The group looked at 2,873 videos on Instagram, Tik Tok and YouTube on topics such as transferring techniques and range-of-motion exercises. They found that only 118 videos met their criteria for being safe and useful learning tools.

“We learned that about eight out of 10 people look online for health information, so given how many unsafe videos we found, it is very important to have a safe and effective screening tool,” Beer said.

The group recommended that occupational therapists should create and distribute their own microlearning content, as social media is oversaturated with unsafe or irrelevant content.

Angela Bhatia, Jade McClure and Clarissa Prigroski presented a scoping review to determine interventions that could improve anti-racist practice in health-care education.

Profiles of occupational therapy students Angela Bhatia, Jade McClure and Clarissa Prigroski.

Angela Bhatia, Clarissa Prigroski and Jade McClure.

The group looked at 25 quantitative and mixed methods studies from over 4,000 articles tailored to health-care students.

“A lot of the literature is focused on cultural competency and not really recognizing the harm that could have,” Prigroski said.

Bhatia noted the lived experience and scholarly knowledge of Black, Indigenous and people of colour is also invaluable to this area of study.

“While racism is so prevalent in all institutions, including education and health care, it isn’t always explicit unless you’re really versed with how it operates – and that requires a look at guiding theories to explain how historical processes manifest in present institutions and individual relations,” said Bhatia.

The symposium also included a keynote address by Sharon Eadie, executive director of the College of Occupational Therapists of Manitoba. The UM alumna, who is retiring later this year, discussed how occupational therapy has grown in Canada since the early 1900s.
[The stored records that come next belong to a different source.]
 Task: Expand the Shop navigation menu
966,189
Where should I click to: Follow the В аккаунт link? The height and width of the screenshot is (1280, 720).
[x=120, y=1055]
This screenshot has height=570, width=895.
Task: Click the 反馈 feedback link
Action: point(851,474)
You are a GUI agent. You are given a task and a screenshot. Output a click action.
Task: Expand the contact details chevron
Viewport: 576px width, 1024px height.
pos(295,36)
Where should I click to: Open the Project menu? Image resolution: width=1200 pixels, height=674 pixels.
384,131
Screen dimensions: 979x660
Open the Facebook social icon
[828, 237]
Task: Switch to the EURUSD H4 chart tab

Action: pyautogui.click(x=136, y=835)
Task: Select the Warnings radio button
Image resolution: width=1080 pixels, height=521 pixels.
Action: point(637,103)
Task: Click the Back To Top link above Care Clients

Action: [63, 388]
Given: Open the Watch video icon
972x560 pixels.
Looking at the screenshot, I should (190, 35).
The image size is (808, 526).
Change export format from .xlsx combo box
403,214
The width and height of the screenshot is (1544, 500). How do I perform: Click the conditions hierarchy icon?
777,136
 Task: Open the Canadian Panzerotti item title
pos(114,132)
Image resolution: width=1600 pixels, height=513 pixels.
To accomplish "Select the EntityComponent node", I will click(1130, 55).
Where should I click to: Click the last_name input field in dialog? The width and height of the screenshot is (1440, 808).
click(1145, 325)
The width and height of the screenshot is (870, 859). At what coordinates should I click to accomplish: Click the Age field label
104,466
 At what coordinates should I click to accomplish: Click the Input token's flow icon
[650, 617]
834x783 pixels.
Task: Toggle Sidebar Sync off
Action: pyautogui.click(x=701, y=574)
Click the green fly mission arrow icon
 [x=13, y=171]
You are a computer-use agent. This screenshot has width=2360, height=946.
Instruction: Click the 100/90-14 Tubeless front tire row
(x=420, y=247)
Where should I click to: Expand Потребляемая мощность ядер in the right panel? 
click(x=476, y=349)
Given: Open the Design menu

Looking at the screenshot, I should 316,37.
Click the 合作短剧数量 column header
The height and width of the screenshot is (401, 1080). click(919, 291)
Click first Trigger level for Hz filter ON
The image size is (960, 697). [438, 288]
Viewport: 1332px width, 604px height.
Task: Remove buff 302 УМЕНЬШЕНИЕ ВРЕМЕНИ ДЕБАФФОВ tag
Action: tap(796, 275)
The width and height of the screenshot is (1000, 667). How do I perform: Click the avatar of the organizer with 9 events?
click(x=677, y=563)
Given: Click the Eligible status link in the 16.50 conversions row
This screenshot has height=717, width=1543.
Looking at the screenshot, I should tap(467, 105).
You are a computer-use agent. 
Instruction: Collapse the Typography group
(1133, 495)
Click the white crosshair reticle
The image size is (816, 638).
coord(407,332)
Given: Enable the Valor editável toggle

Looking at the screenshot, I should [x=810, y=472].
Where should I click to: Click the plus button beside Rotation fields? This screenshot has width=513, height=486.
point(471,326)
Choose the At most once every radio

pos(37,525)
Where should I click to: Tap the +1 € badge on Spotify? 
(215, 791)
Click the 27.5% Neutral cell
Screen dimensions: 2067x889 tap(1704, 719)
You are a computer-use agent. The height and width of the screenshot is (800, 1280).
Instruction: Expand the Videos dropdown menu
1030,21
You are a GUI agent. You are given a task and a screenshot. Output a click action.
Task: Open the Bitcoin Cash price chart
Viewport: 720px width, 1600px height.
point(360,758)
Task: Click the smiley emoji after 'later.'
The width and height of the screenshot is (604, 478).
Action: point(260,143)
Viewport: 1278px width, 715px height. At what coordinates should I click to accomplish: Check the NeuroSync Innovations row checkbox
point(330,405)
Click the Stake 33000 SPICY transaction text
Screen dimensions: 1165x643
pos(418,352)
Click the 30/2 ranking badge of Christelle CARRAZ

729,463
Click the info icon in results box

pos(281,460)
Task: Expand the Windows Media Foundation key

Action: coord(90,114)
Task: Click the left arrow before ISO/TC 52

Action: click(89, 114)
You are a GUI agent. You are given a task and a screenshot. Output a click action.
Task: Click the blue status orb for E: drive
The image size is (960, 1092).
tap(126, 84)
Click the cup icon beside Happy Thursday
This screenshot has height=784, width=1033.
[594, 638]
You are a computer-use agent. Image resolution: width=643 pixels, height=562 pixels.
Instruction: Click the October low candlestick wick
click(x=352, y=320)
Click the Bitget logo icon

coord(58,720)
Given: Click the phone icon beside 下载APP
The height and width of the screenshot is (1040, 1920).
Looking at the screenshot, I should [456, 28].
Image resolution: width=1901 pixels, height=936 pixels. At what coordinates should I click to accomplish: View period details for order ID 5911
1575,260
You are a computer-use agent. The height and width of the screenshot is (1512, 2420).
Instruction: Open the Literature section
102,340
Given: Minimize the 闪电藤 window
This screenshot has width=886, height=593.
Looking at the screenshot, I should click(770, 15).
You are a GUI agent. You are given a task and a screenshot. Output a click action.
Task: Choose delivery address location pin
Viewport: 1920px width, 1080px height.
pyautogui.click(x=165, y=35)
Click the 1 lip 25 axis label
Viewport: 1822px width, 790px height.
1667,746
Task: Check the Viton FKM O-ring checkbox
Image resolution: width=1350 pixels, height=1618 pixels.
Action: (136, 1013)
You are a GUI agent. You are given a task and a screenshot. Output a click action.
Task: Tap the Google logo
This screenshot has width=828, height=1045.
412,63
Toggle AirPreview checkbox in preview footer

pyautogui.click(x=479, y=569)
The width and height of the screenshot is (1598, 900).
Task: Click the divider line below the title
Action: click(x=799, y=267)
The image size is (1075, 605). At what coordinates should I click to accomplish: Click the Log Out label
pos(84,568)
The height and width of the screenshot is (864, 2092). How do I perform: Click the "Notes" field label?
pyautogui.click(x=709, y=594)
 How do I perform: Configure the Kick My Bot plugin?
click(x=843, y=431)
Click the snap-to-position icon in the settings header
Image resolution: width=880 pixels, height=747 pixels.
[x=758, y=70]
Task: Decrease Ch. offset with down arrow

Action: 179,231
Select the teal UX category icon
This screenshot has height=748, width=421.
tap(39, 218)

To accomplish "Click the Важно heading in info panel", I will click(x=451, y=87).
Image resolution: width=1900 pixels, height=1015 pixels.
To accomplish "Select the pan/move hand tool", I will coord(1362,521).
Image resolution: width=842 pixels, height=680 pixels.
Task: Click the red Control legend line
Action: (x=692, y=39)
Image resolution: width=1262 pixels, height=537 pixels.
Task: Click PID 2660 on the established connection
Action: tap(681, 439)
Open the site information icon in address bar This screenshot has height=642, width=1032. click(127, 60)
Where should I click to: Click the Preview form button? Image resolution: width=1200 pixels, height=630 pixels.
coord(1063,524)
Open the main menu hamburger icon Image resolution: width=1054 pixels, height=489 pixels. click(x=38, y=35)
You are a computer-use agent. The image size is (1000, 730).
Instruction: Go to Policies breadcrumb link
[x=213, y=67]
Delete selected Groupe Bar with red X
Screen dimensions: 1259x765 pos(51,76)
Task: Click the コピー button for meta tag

She also offered advice to the students as they begin their careers.

“I hope that you will always exercise your ability to question the status quo,” she said. “I hope you will also recognize that our profession, perhaps more than any other, needs to fundamentally change to truly reconcile with Indigenous Peoples and other equity-seeking groups, because what we do is so intimate, so personal, and so at the heart of who a person is.”